A private plantation — the only one of its kind in the South — is now open to the public more often.

That doesn’t mean stepping foot on the Lowcountry estate designed by famed architect Frank Lloyd Wright will be easy. But the Beaufort County Open Land Trust now offers annual tours of Auldbrass Plantation after previously only opening the gates to visitors every two years.

Tickets go on sale to Land Trust members Aug. 8 and to the general public on Aug. 9 for $175 each. The tours run from Friday to Sunday, Nov. 9-11.

Tickets were sold out in five minutes in 2017 and crashed the nonprofit organization’s website.

“It used to be a little secret in Yemassee, but now you just cannot overestimate the interest,” Land Trust Director Cindy Baysden said last year.

The plantation, just outside Yemassee in the northern reaches of Beaufort County, has drawn visitors worldwide to see what Wright created in 1939. Auldbrass was bought by movie producer Joel Silver in 1987 and restored during the past three decades.

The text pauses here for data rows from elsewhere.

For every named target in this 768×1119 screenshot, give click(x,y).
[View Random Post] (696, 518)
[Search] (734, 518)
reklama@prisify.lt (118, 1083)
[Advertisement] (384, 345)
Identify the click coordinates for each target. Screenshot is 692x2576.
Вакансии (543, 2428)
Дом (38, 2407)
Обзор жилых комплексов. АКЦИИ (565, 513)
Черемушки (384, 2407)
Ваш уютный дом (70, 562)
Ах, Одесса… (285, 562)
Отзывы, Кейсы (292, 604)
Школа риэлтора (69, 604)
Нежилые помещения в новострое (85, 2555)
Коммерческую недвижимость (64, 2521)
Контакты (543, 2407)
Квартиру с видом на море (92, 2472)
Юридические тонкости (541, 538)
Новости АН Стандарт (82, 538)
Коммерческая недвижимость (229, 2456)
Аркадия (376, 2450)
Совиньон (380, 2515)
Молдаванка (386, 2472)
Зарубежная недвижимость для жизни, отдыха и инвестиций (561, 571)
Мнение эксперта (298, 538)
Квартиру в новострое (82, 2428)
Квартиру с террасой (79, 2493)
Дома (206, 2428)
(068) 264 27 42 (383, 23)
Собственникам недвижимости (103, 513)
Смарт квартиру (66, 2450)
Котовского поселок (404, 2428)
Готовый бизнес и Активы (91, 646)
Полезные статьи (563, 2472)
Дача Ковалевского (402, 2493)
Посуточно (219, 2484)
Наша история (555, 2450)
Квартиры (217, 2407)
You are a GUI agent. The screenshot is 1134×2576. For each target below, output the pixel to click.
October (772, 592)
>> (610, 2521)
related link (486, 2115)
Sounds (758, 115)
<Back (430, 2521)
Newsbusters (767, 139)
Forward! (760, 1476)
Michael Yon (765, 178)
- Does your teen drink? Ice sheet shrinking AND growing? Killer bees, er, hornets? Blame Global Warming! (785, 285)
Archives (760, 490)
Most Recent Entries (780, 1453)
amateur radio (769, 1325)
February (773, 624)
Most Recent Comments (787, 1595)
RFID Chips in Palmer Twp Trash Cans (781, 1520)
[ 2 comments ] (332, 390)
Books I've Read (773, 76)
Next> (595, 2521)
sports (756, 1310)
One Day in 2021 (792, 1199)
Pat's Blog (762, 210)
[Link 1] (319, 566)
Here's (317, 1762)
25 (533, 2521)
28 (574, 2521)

Silver allows the public tours as a fundraiser for the Land Trust, which secures the area’s marsh vistas, farmland and other sensitive property to shield them from development.

Auldbrass was an object of fascination when it was built, its angled design disconcerting to Yemassee locals.

Buildings on the property include a main house, caretaker’s house, kennels and stables.